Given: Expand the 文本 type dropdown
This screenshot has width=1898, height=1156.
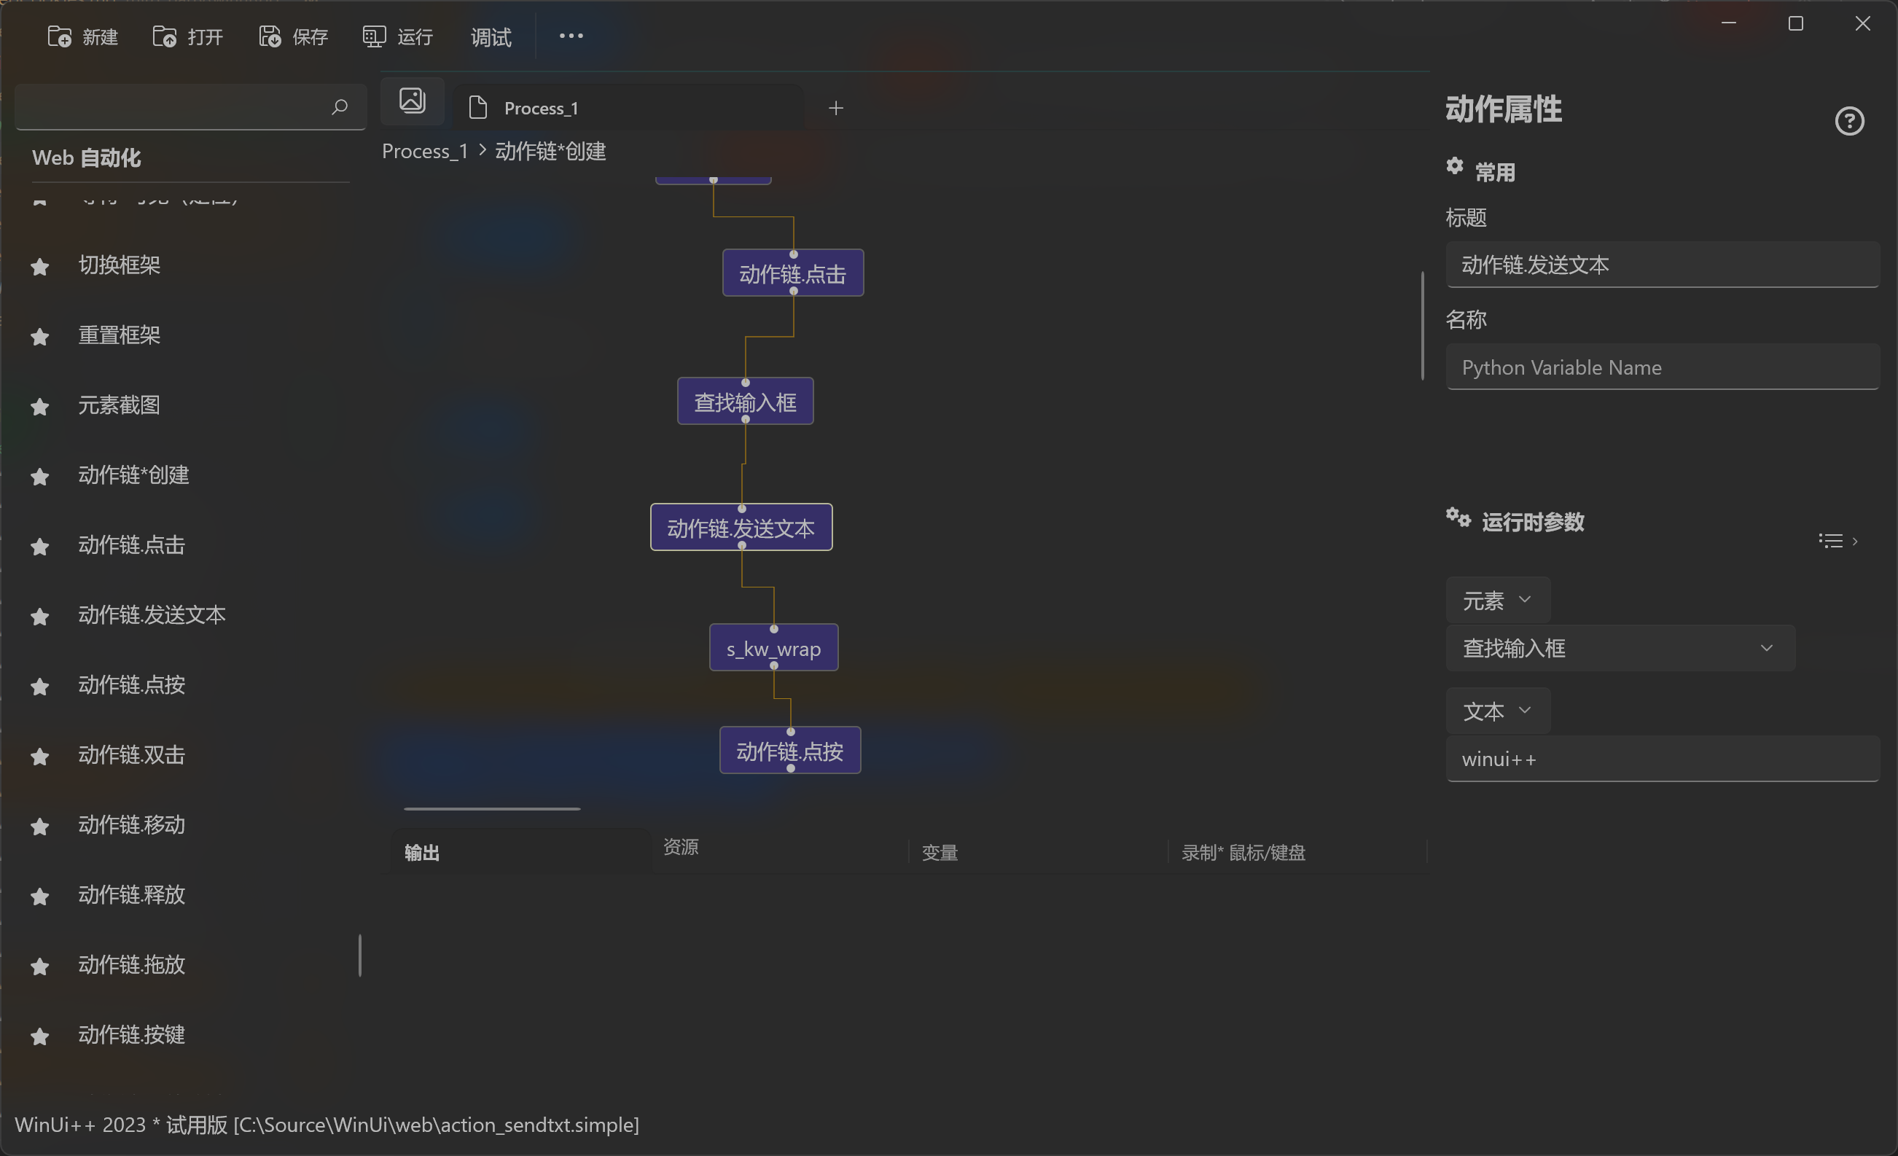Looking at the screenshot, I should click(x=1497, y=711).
...
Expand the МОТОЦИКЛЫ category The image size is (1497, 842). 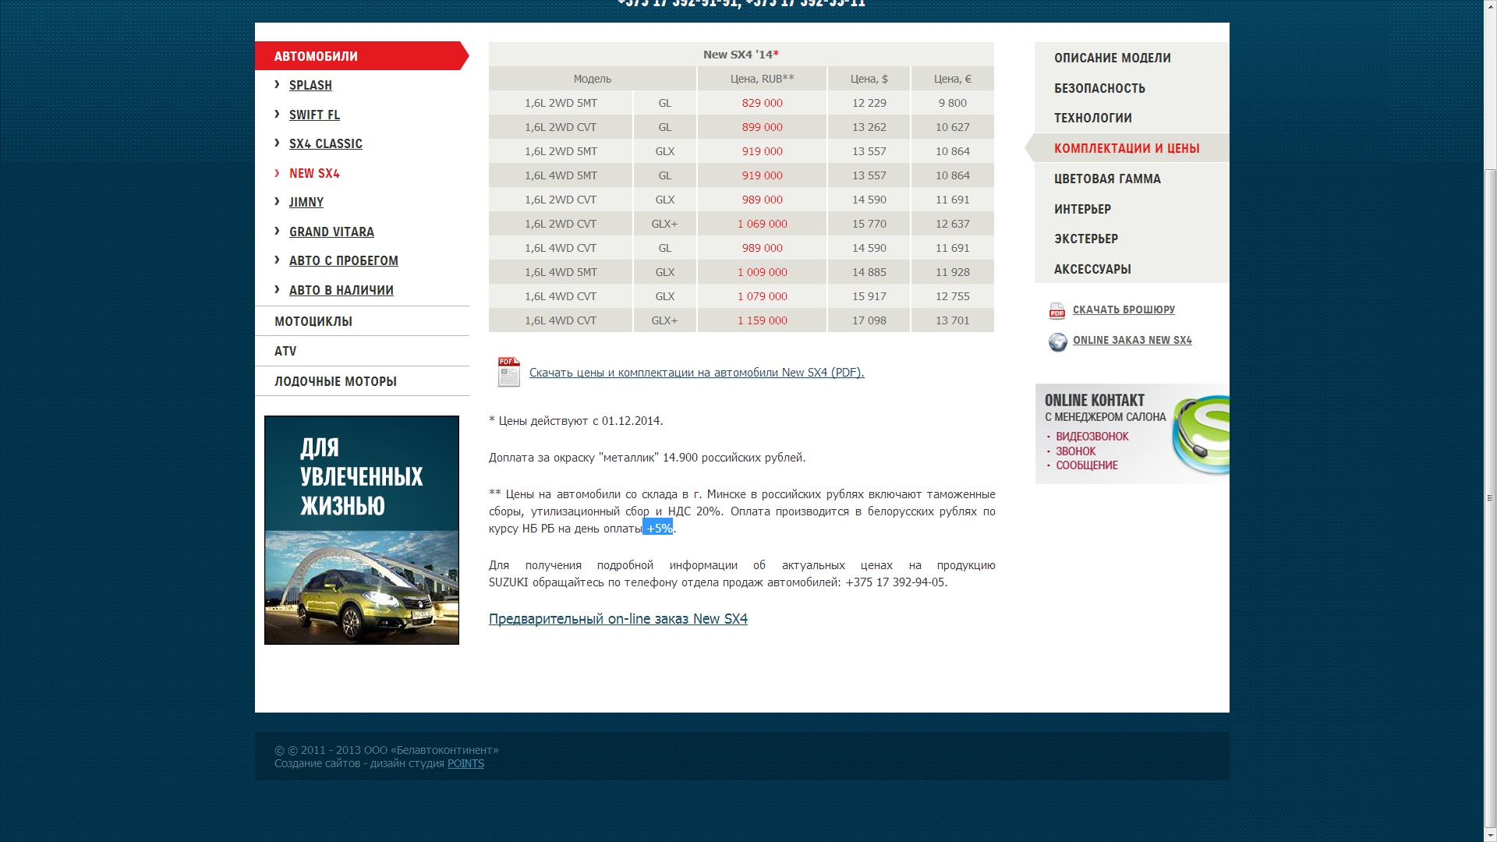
---
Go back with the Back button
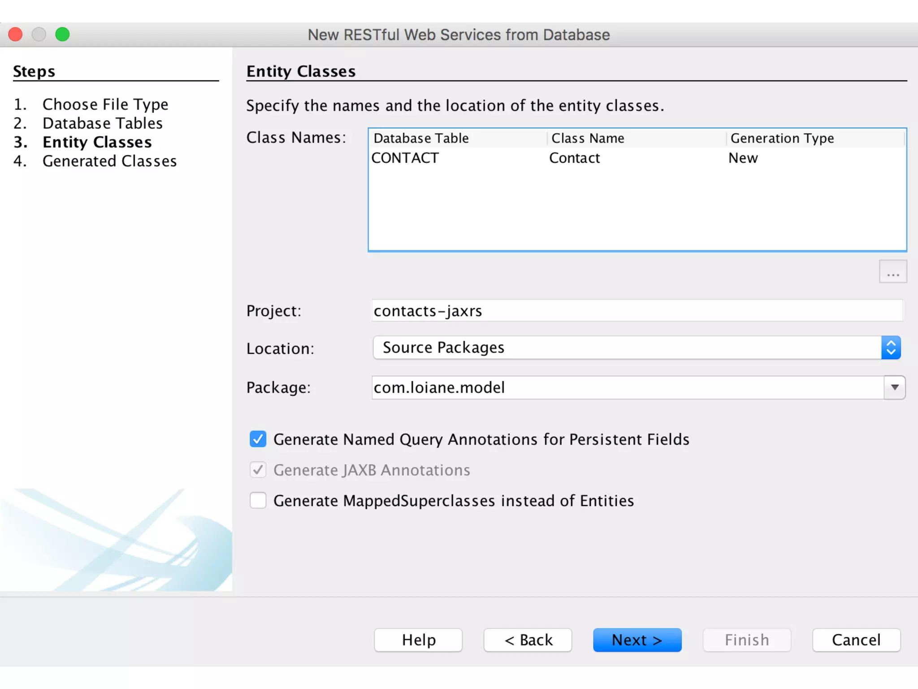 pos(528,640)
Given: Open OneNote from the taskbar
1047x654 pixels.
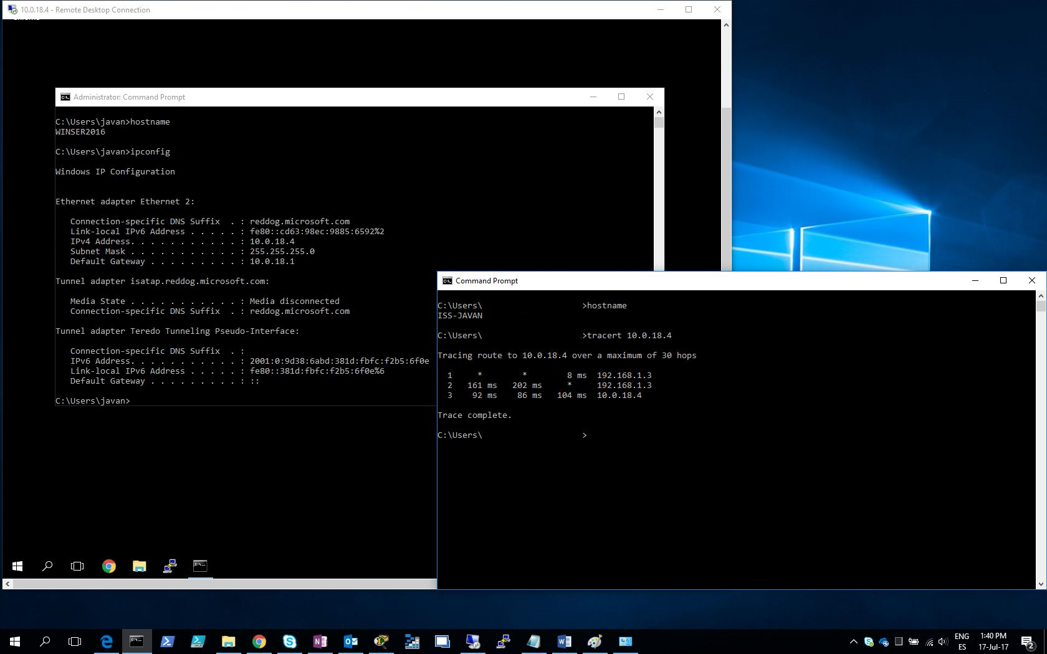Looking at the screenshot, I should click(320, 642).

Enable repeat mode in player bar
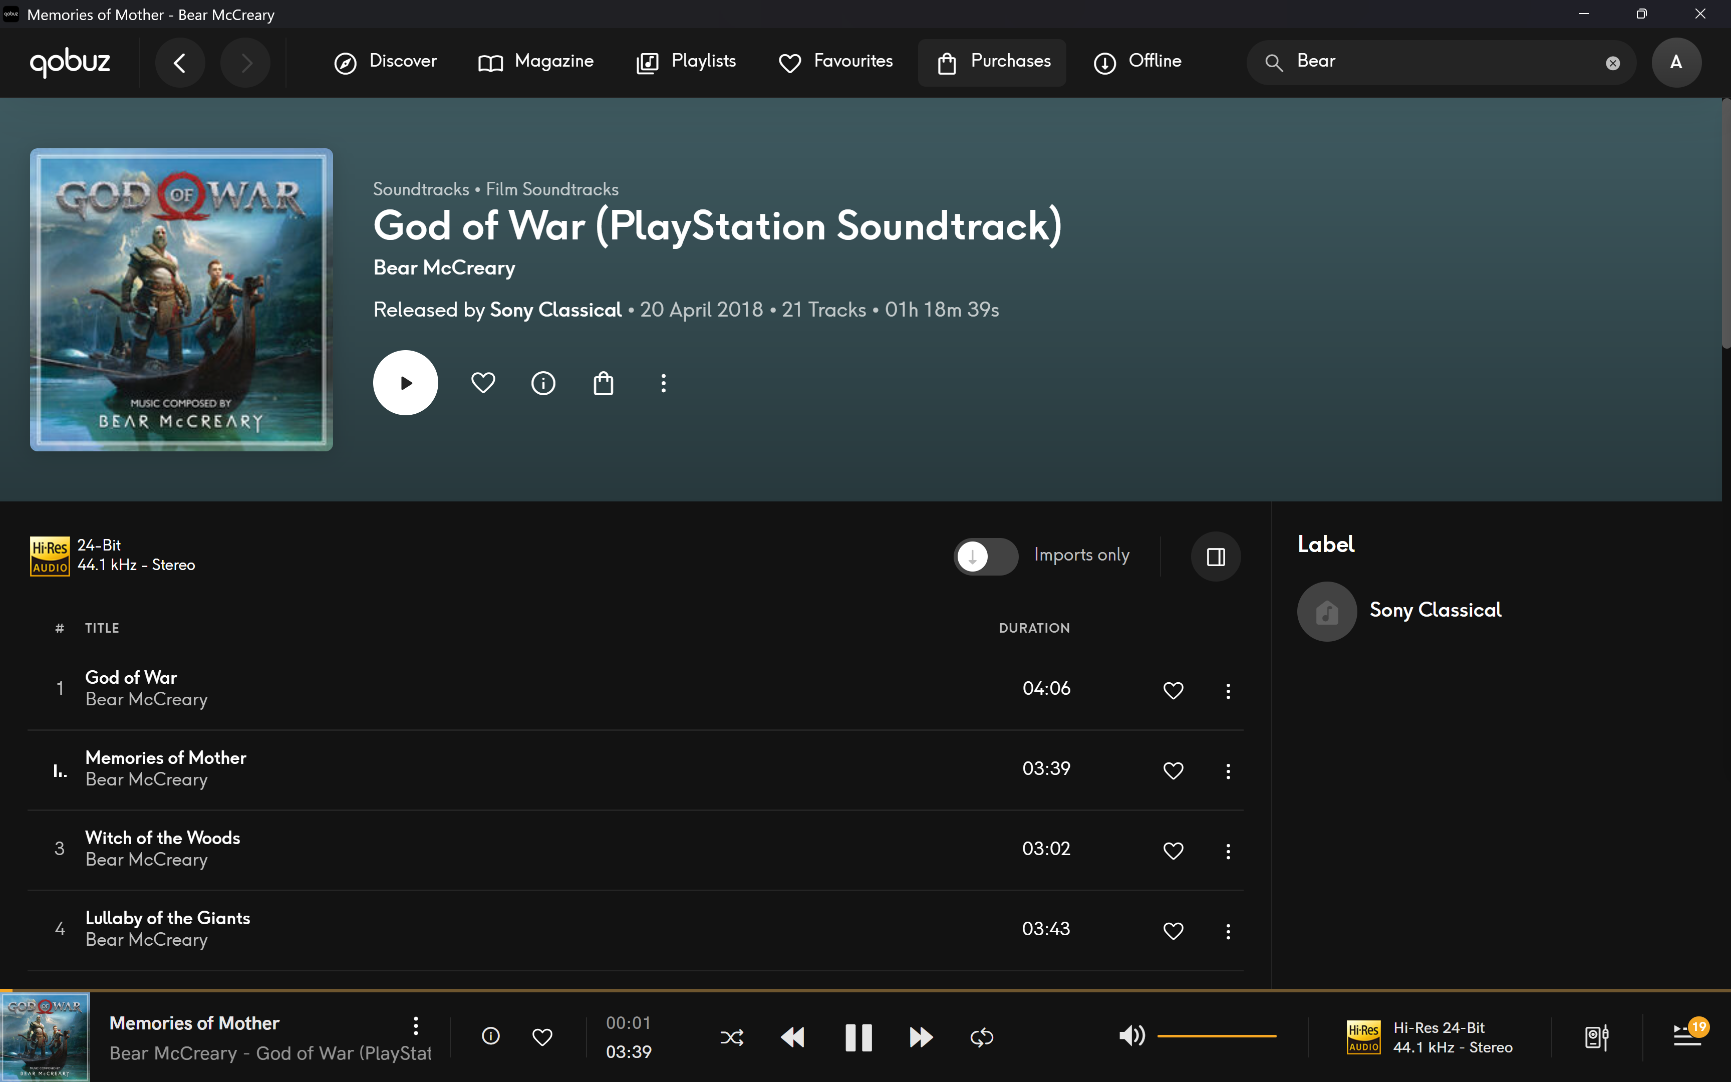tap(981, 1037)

WHAT YOU SHOULD DO
Once the lines of the entries containing the word "Given" have been counted, report the number alone.

ANSWER SPACE
2